Databricks Spark jobs optimization techniques: Pandas UDF

Blogs

Jan 19, 2024

Pandas UDF was introduced in Spark 2.3 and continues to be a useful technique for optimizing Spark jobs in Databricks. The idea of Pandas UDF is to narrow the gap between processing big data using Spark and developing in Python. When Spark engineers develop in Databricks, they use Spark DataFrame API to process or transform big data which are native Spark functions.

However, Python has become the default language for data scientists to build ML models, where a huge number of toolkits and libraries can be very useful. For example, while developing ML models, developers may depend on certain libraries available in Python that are not supported by Spark natively (like the basic Scikit learn library, which cannot be applied to Spark DataFrame). However, if developers develop in pure Python on Databricks, they barely take advantage of features (especially parallel processing for big data) from Spark.

In that case, Pandas UDF is there to apply Python functions directly on Spark DataFrame which allows engineers or scientists to develop in pure Python and still take advantage of Spark’s parallel processing features at the same time.

UDF vs Pandas UDF

UDF is an abbreviation of “user defined function” in Spark.
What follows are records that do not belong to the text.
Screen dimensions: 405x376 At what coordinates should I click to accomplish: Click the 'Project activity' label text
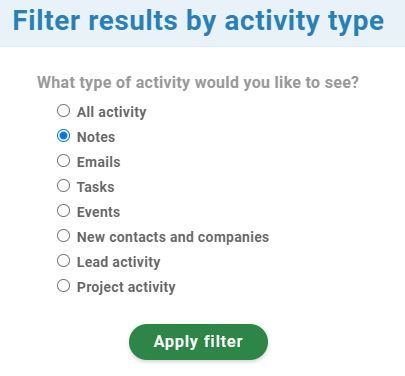126,287
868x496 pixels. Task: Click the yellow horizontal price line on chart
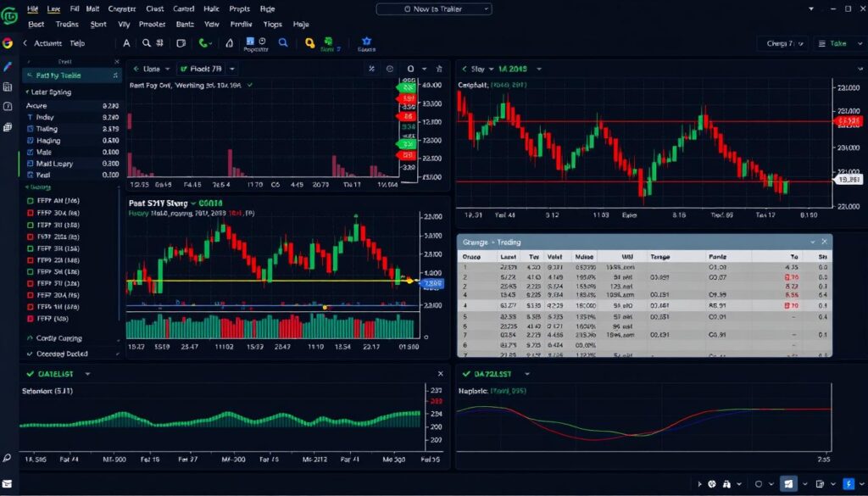pos(254,281)
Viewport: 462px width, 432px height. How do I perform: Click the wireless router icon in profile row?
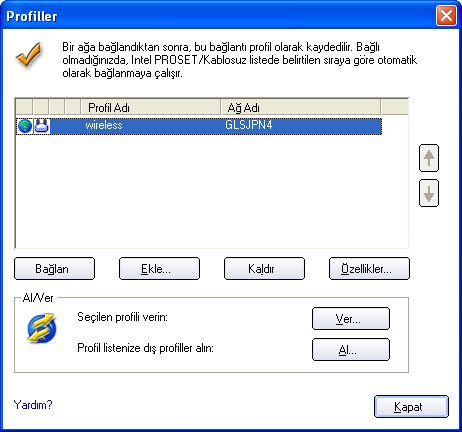(x=42, y=126)
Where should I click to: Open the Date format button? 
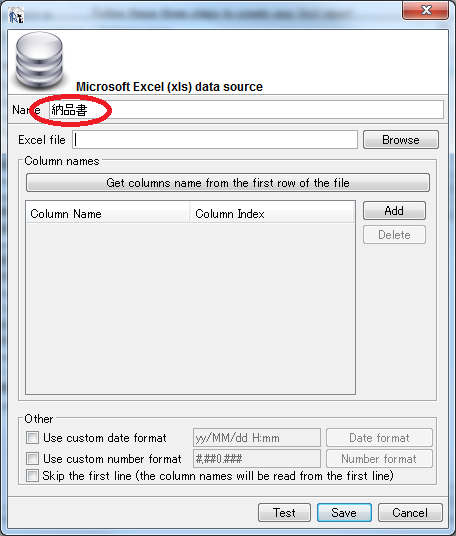pyautogui.click(x=379, y=438)
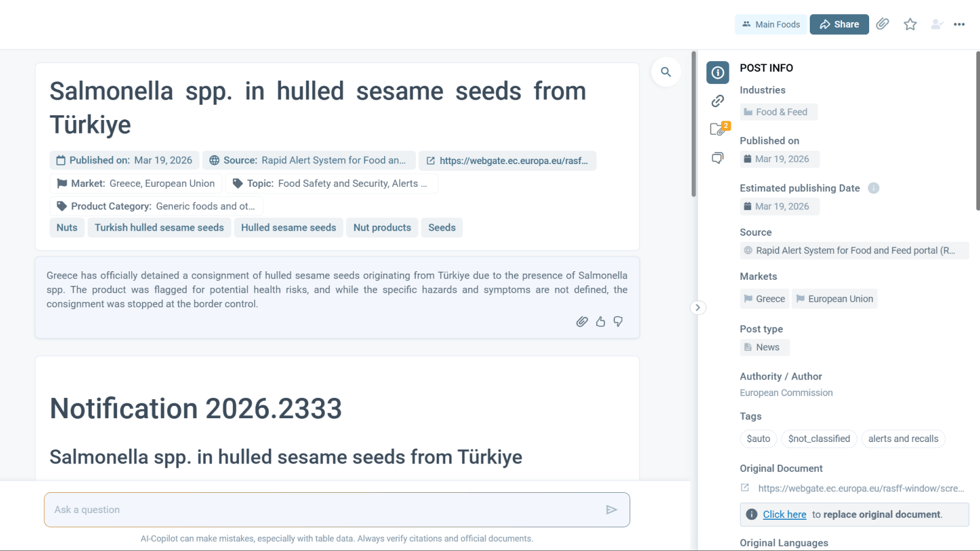Viewport: 980px width, 551px height.
Task: Give the summary a thumbs up
Action: (x=600, y=321)
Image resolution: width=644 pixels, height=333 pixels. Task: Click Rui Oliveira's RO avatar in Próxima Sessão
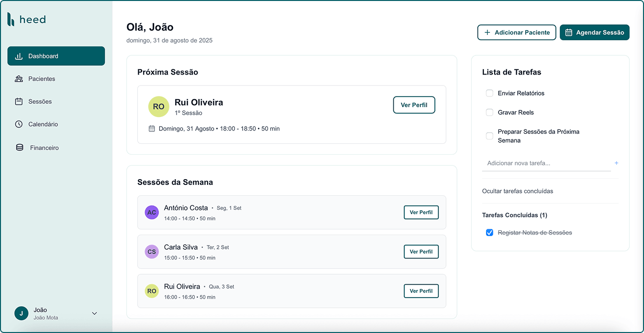click(159, 107)
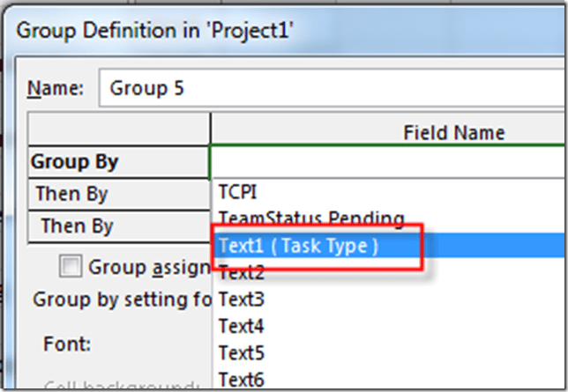
Task: Enable the Group assignments checkbox
Action: [71, 266]
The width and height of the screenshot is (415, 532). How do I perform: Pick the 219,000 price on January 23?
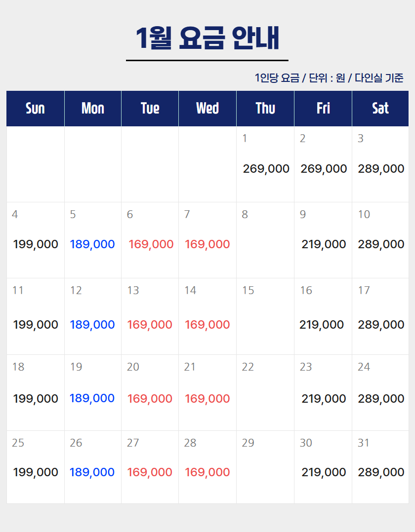click(324, 399)
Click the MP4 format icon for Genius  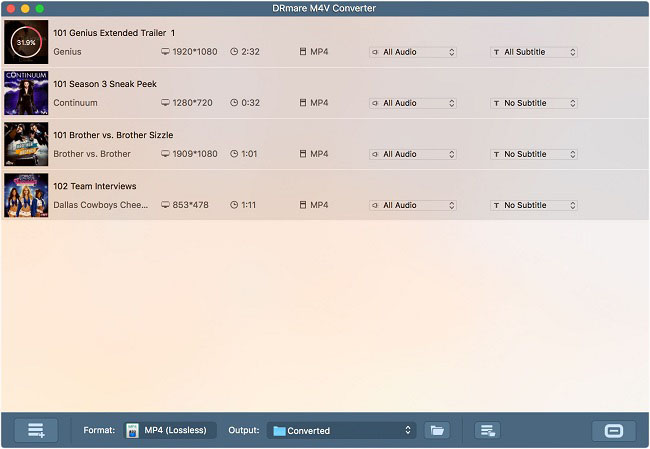coord(303,52)
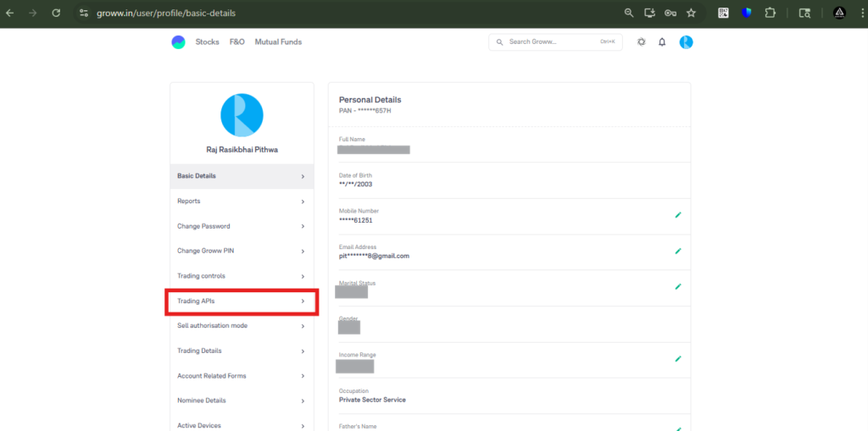Edit Income Range with pencil icon
The height and width of the screenshot is (431, 868).
(677, 359)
Generally, all Spark-native functions applied on Spark DataFrame are vectorized, which takes advantage of Spark’s parallel processing. Although Spark already supports plenty of mainstream functions that cover most of the use cases, we might still want to build customized functions to transform data for migration existing scripts or for developers who are not familiar with Spark.
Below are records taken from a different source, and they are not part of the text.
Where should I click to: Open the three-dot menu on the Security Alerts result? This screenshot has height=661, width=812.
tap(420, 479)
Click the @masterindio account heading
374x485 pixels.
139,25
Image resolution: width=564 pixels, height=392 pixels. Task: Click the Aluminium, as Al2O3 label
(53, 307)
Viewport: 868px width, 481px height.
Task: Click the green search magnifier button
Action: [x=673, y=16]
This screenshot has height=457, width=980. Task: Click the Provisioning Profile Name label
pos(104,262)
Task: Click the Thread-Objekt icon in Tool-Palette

For example, let’s say we need a function to hash columns. Spark supports sha or md5 function natively, but UDF allows us to reuse the same hash and salt method on multiple columns. In addition, UDF allows the user to develop more complicated hash functions in pure Python or reuse the same function they have already developed. By converting UDF in Pandas UDF, the Pandas UDF will also process the column parallelly, which provides better performance than a UDF.

Native Spark Function

Spark Native Function:

11.11 seconds
Always the fastest if functions are supported

UDF

UDF:

31.84 seconds
Easy to migrate. Much slower.

Pandas UDF

Pandas UDF:

24.39 seconds
Faster than UDF

Spark native functions will always have the best performance overall. However, when we have to develop some transformation function that is not supported by Spark, or it’s easier for developers to develop in pure Python, using Pandas UDF can optimize Spark jobs performance.

Grouped Map UDFs

Another useful feature of Pandas UDF is the grouped map. The grouped map feature will split a Spark DataFrame into groups based on the groupby condition, and applies user-defined function to each group, which could transform each group of data parallelly like a native Spark function.

One useful scenario for grouped map is to train multiple models based on groups when we have a training function. In pure Python, without additional parallel or groupby settings, developers will prepare a training dataset and a testing dataset for each group, then train the model one by one. By using Grouped Map UDFs, developers can apply the function on each group simultaneously, which works like parallel processing.

Sequential train

Sequential train:

27.4 minutes
Apply function on each group sequentially

Spark Grouped Map Pandas UDF

Spark Grouped Map Pandas UDF:

3.84 minutes
Apply Pandas UDF on each group simultaneously

There are 8 Spark executors in the cluster. After applying Pandas UDF, the performance is almost optimized 8x, which means the 8 groups are trained at the same time. The largest benefit for Grouped Map Pandas UDF is that it can be easily converted from a normal Python function. In addition, it can be applied directly to Spark DataFrame without converting into Pandas DataFrame.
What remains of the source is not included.